Dataset entries:
####

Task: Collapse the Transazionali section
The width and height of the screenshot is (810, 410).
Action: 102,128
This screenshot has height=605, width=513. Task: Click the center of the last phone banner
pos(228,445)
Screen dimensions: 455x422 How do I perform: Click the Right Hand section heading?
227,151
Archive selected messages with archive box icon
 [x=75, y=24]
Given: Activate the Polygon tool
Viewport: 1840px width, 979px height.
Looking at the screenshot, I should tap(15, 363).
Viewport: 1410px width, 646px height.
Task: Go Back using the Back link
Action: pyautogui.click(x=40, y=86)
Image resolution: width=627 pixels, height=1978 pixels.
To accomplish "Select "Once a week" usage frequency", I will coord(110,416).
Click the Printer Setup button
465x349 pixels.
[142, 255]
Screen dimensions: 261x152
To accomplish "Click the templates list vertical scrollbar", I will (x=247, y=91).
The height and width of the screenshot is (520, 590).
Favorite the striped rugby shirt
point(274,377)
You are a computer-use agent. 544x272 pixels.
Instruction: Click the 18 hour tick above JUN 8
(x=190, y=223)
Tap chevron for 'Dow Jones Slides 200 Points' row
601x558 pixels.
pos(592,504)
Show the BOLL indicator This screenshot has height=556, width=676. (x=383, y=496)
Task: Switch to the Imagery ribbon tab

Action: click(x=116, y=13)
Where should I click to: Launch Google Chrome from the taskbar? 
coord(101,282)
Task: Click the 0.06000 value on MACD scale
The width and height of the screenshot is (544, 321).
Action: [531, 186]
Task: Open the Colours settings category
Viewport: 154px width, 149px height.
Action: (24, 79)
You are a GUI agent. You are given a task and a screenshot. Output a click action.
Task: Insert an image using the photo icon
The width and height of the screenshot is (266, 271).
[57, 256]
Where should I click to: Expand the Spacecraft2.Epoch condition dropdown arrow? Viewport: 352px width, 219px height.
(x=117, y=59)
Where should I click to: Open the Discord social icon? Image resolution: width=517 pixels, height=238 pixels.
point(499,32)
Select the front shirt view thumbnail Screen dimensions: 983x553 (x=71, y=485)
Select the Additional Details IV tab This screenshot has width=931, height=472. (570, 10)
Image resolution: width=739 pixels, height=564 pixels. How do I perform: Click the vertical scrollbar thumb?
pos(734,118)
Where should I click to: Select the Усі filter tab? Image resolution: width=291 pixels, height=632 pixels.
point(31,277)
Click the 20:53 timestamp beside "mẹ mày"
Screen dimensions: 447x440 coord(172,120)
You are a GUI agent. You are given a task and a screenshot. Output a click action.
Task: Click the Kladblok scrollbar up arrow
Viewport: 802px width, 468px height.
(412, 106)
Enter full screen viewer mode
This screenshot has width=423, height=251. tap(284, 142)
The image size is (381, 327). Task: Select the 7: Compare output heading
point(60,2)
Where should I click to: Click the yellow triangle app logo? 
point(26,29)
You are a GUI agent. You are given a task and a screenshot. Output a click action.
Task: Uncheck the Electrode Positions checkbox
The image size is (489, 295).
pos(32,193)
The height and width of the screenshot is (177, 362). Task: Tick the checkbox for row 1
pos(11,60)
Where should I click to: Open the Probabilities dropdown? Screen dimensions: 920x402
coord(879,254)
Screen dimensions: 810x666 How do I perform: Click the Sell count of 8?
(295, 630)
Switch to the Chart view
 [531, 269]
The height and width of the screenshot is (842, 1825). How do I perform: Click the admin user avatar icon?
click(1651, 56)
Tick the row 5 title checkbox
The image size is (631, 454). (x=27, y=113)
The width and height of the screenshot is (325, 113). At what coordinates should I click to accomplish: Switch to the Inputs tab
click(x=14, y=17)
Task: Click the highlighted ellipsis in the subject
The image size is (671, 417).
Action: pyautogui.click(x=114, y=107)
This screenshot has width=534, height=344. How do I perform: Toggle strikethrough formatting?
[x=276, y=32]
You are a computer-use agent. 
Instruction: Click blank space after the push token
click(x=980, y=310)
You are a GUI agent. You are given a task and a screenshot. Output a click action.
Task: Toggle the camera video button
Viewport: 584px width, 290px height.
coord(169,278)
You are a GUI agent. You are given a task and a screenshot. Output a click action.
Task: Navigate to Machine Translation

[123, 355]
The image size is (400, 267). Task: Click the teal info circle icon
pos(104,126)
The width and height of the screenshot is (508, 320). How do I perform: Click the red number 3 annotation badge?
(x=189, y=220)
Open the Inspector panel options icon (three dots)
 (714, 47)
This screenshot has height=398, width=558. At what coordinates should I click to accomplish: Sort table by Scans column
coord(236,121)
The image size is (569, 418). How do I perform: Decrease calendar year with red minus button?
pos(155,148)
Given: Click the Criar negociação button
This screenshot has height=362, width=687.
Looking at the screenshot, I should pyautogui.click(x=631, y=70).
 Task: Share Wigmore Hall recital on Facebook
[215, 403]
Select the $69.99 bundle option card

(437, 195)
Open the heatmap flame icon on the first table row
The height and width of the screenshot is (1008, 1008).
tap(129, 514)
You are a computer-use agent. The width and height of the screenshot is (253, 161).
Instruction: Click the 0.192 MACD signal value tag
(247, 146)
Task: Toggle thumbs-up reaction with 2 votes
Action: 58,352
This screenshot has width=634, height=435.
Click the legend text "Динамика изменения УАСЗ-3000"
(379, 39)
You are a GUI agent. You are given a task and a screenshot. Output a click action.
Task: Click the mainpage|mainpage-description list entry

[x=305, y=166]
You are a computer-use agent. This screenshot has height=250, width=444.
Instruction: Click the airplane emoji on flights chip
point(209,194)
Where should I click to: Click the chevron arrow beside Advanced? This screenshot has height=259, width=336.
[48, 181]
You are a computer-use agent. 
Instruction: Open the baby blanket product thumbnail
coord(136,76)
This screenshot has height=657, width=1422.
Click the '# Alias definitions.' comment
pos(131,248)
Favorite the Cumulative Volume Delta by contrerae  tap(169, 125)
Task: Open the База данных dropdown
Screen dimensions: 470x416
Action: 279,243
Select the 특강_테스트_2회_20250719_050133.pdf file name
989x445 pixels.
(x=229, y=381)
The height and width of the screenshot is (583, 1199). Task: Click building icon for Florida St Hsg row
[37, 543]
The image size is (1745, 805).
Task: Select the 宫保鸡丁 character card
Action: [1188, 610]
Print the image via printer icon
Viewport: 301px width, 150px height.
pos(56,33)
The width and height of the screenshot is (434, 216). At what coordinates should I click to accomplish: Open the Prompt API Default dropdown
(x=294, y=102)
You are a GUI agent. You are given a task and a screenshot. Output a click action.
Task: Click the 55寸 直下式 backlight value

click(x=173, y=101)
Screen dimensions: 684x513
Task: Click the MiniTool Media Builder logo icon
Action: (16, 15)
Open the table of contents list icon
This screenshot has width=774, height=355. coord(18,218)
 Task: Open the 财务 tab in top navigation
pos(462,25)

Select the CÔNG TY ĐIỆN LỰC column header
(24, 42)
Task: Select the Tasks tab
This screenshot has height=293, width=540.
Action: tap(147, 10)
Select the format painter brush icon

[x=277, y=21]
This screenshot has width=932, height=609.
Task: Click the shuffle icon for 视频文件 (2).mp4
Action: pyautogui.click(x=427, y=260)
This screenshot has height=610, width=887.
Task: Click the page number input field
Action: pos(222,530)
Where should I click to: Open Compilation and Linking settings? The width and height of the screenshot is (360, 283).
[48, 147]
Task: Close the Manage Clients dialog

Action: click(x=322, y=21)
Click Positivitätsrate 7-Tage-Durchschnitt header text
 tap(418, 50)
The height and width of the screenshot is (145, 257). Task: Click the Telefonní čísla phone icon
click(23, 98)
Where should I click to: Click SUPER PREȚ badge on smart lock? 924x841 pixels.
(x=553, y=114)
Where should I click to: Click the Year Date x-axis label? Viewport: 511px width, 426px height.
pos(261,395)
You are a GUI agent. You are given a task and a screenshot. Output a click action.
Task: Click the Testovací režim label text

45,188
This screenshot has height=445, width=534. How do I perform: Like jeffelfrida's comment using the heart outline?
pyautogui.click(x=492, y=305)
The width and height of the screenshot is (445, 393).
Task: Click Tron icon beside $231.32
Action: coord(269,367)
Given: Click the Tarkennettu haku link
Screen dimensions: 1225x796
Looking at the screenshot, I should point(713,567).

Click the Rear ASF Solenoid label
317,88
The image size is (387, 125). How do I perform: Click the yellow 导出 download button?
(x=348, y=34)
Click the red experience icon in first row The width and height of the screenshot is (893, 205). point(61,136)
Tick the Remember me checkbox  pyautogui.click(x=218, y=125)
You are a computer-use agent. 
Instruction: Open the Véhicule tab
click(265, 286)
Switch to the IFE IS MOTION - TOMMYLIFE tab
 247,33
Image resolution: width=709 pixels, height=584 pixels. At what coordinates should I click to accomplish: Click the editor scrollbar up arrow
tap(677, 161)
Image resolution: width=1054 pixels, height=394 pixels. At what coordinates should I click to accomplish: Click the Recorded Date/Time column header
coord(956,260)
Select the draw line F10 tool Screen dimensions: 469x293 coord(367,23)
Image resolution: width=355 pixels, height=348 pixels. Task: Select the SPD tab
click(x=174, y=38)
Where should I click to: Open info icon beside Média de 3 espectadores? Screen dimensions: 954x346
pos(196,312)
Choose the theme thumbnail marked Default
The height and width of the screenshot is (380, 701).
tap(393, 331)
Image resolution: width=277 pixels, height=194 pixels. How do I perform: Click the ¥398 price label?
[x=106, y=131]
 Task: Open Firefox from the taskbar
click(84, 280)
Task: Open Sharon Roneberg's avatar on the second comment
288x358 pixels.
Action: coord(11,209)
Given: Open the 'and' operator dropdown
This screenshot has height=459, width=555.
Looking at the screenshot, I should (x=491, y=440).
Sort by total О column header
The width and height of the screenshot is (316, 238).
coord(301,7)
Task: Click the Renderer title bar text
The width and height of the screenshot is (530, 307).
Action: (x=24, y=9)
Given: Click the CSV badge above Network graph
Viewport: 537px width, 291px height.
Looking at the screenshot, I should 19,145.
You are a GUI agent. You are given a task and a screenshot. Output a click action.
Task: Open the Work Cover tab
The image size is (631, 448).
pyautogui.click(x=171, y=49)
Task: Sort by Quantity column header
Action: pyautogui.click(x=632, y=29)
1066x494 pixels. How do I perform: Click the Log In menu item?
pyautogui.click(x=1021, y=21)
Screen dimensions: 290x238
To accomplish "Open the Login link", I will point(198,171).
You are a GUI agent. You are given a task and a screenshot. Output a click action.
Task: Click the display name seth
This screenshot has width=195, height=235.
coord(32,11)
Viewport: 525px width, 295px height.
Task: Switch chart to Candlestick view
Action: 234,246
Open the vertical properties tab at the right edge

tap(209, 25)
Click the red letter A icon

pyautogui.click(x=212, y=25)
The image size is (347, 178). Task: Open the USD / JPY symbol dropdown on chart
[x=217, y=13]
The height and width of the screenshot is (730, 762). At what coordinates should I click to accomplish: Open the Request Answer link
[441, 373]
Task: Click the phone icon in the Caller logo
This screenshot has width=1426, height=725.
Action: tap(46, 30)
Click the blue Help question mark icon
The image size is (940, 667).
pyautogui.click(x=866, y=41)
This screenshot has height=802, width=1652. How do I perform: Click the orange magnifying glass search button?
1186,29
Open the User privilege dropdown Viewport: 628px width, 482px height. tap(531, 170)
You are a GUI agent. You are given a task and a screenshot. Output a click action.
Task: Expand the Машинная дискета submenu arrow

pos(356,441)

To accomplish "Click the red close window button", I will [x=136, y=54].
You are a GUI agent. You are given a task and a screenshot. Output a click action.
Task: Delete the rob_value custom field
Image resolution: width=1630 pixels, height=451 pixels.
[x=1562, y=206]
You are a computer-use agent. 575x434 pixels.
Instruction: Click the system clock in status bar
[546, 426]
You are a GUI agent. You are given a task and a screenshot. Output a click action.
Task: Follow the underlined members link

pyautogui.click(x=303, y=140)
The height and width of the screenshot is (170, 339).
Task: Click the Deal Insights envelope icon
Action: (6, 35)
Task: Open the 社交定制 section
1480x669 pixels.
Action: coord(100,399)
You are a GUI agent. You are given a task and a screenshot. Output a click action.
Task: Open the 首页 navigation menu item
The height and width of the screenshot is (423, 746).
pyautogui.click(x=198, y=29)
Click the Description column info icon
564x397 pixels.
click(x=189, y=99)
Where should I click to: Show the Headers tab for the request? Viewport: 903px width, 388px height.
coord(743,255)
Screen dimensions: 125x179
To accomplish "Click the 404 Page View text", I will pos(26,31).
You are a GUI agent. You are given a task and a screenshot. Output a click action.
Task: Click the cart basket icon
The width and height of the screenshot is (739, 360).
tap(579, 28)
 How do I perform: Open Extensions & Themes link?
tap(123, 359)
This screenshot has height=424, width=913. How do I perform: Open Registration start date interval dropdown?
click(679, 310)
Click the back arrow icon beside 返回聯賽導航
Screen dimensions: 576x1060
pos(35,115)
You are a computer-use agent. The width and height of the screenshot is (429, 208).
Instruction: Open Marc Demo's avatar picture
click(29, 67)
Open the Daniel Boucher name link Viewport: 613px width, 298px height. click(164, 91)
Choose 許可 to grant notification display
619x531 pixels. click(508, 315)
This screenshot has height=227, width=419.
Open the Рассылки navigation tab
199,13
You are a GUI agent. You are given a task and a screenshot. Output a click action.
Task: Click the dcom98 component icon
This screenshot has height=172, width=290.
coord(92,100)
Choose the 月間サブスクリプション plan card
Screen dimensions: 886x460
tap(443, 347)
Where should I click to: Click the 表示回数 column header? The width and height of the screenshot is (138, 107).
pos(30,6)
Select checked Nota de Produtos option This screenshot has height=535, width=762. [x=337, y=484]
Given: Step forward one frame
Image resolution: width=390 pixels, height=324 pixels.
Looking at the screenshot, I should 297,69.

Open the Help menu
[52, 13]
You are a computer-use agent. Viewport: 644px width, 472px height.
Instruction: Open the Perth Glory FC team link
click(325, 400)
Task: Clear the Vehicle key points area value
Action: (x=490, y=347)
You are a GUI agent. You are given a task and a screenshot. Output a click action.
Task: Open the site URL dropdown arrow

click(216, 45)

####

■ **What this task involves**
The line above containing "The height and width of the screenshot is (520, 590).", the line containing "Task: Open the Colours settings category", and every line between them are to be transcribed exactly; no other line is wanted.

■ **Written response**
The height and width of the screenshot is (520, 590).
Favorite the striped rugby shirt
point(274,377)
You are a computer-use agent. 544x272 pixels.
Instruction: Click the 18 hour tick above JUN 8
(x=190, y=223)
Tap chevron for 'Dow Jones Slides 200 Points' row
601x558 pixels.
pos(592,504)
Show the BOLL indicator This screenshot has height=556, width=676. (x=383, y=496)
Task: Switch to the Imagery ribbon tab

Action: click(x=116, y=13)
Where should I click to: Launch Google Chrome from the taskbar? 
coord(101,282)
Task: Click the 0.06000 value on MACD scale
The width and height of the screenshot is (544, 321).
Action: [531, 186]
Task: Open the Colours settings category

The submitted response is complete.